Владимирский потребовал срочно вести его в кабинет барина. Когда лакей хотел постучать в дверь, жандарм резко отпихнул его и сам заскочил в кабинет. Это была большая комната со старыми портретами на стенах, где лицом к ним за резным, дубовым, письменным столом, сидел импозантный**** гвардейский полковник, с обильно посеребрёнными висками и засунутым в рот стволом револьвера.

– Сергей Георгиевич! – Заорал Владимирский врываясь в кабинет:

– Простите за нетактичность! Поверьте, я вас долго не задержу. – Жандарм размахивая руками стремительно приближается к гвардейцу: – Буквально пару слов.

От такой неожиданности полковник даже поперхнулся, лязгнув зубами о ствол револьвера:

– Ну это свинство, вы что все охренели, чуть, чуть не подавился… – И гвардеец пьяно уставился на свой револьвер в руке. И вдруг, он с гневом обратился к своему лакею: – Ты что же это, старый дуралей, я же велел чтоб никого, а ты скотина орангутангом сел на ветку, и лицезришь вместо службы. Да я тебя в бараний рог, иль пристрелю скотину! – Полковник стал метить из револьвера в своего слугу, который с рыданием бухнувшись на колени, стал жалобно вещать:

– Они, отец родной Сергей Григорьевич, из жандармерии, господин Владимирский, по вашу душу, как же здесь не пустишь, тем более вы такое удумали, это зачем же?

– Жандармы! Долгорукий подослал! Трясётся будто долг не верну! Вы что же узколобые питекантропы, думаете что вот так можно прети и помешать благородному человеку спасти свою честь!? Да вы знаете, что после этого я с вами могу сделать? – И распылившийся гвардеец наставил револьвер на Владимирского, в этот момент его бешеный взгляд блуждал по кабинету.

– Прошу прощения господин полковник, мы здесь по другой причине.

– По другой? – Гвардеец вновь посмотрел на свой револьвер и когда в его взгляде появилась осмысленность, икнул: – Пардон господа, сами понимаете не до гостей и моё дело не терпит суеты.

– И вы нас извините полковник.

– Позвольте, мой старый дурень произнёс Владимирский. Дайте я на вас взгляну. Клянусь честью Вольдемар! Вот эта встреча! Ты изменился и эти шрамы, сразу не узнать. И то сказать, последний раз мы виделись перед войной, ты помнишь как мы кутили тогда с князем Лопухиным?

– Да было время. – Не определённо ответил жандарм: – Видите ли сударь, сегодня из реки мы выловили тело Зинаиды Федькиной, чуть позже сгорела её мать Надежда Фоминична. Затем повесилась ключница и пропал их истопник. Так вот, нам известно что этот истопник недавно побывал у вас и вы предоставили ему свой экипаж.

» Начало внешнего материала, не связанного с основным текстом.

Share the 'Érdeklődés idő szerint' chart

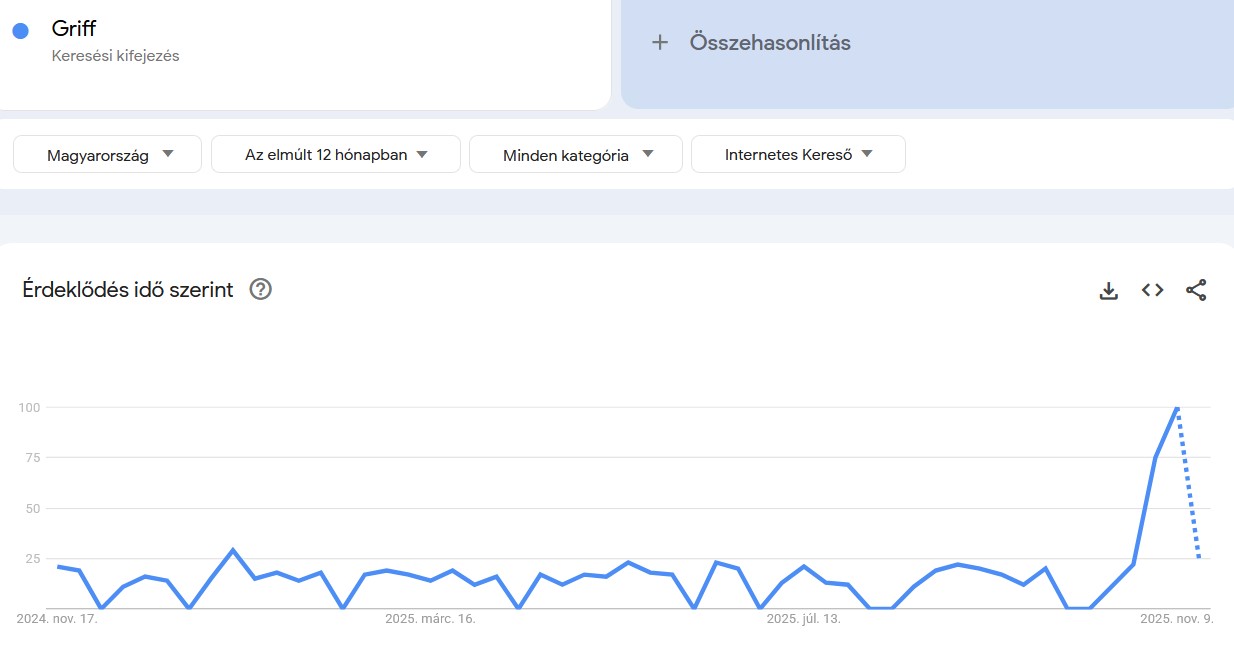tap(1197, 290)
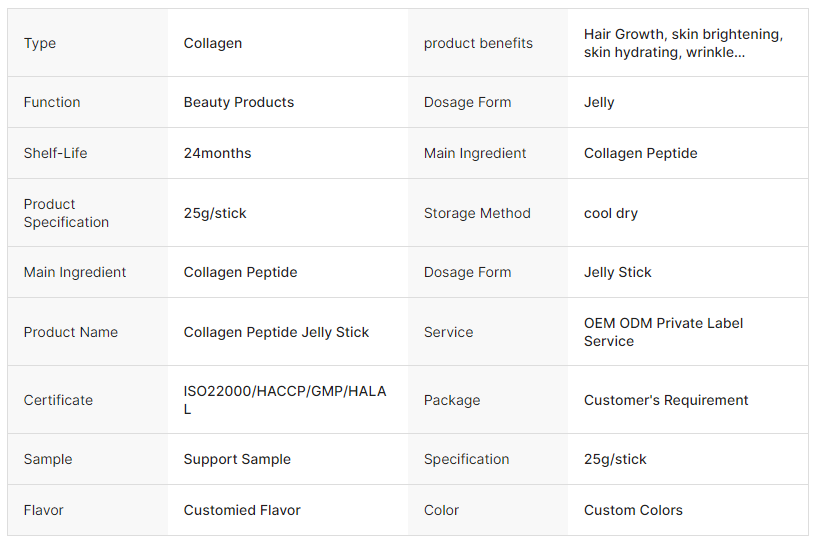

Полковник наконец бросил свой револьвер на стол:

– Вот значит как. А мне представился местным агрономом, дескать решил всё бросить из-за безответной любви и ехать в город. Пристал как клещ, дескать продай мне экипаж. Да мне на что этакая сделка? А погодя думаю, – пожалуй экипаж мне уж не пригодится. К тому же двести целковых оставил мне за экипаж в золотых полуимпериалах. – И гвардеец вынул из стола ящичек инкрустированный моржовой костью, с золотыми монетами внутри.

– Новенькие. – Владимирский взял и повертел одну из золотых монет: – Что скажете урядник? – Обратился наш герой, к робеющему в дверном проёме полицейскому чину.

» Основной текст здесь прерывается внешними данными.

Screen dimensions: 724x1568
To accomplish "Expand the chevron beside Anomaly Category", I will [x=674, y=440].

– Тот покрутил монету в руке, перекинул в другую руку, затем назад, ещё раз проделал такие перебросы, потом попробовал на зуб:

– Простите господин подполковник, я конечно не специалист, но по моему весит легче. Выходит фальшивая.

– Я посчитал, здесь только сто рублей, где другая половина? – Спросил Владимирский заинтересованный сообщением урядника.

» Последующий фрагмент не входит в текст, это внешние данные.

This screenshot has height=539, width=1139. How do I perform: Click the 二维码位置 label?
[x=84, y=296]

– Выплатил долг и жалование Антонычу, слуге своему преданному.

Антоныч услышав это, схватился за сердце и стал оседать:

– Как же это барин. Вот тать разорил, по миру пустил разбойник. Он мне ваше высокородие сразу не понравился, одет просто, а смотрит барином, да нахально.

– Мы, Сергей Георгиевич, монетку эту вашу на экспертизу возьмём. А вы их пока не извольте куда употребить.

– Да извольте, хоть… – Полковник поперхнулся глядя на золото и револьвер лежащие на столе. Вдруг его стал бить озноб, видимо он вспомнил к чему здесь готовился, от этого в его глазах ожила тоска: – Превратности судьбы, кто мог подумать, баловень судьбы Владимирский – жандарм. – В его глазах вдруг блеснула надежда: – Постойте Вольдемар, я слышал, теперь уж не упомню от кого, что будто вы кажись женились славно на приданном, теперь у вас заводы пароходы! Иль врут завистники? Нет, нет не лгут, у вас здесь баржа, я прошлым летом, на ней в усадьбу прибыл за деньгами. Вольдемар, мне нужно поговорить с тобой тет а тет.

– Простите Сергей Георгиевич, давайте завтра. У нас погоня нынче. – Догадываясь, что разговор пойдёт о деньгах, заявил Владимирский.

Полковник замахал руками на присутствующих в комнате, заставляя их удалиться:

– Вольдемар, мы ж с тобой хоть и далёкая, но все таки родня. – Действительно, когда-то в далёком 1570 году, Иван Грозный, обрушил свой гнев на Новгородские и Псковские земли, обвинив местную элиту в том, что они хотят принять подданство литовского короля. Именно после этих событий, он раздаёт освободившиеся земли опальных бояр, своим преданным боярам и дворянам, отличившимся у него на службе. Так что эти все земли в округе, принадлежали когда-то их общему предку. Федькины не имели кровного родства с Владимирским, а вот полковник, был женат на двоюродной тётке нашего героя.

– Полковник осмотрелся и извлёк из резного комода старинной работы, бутылку початого коньяка. Рядом с комодом, на полу стояли и валялись пустые бутылки, из под игристого вина, крымского разлива, а в пепельнице богемского хрусталя, лежали окурки дорогих сигар. Из-за этого натюрморта, Владимирский про себя с грустью усмехнулся:

– Шампанское, коньяк, сигары, решил уйти из жизни по-гусарски.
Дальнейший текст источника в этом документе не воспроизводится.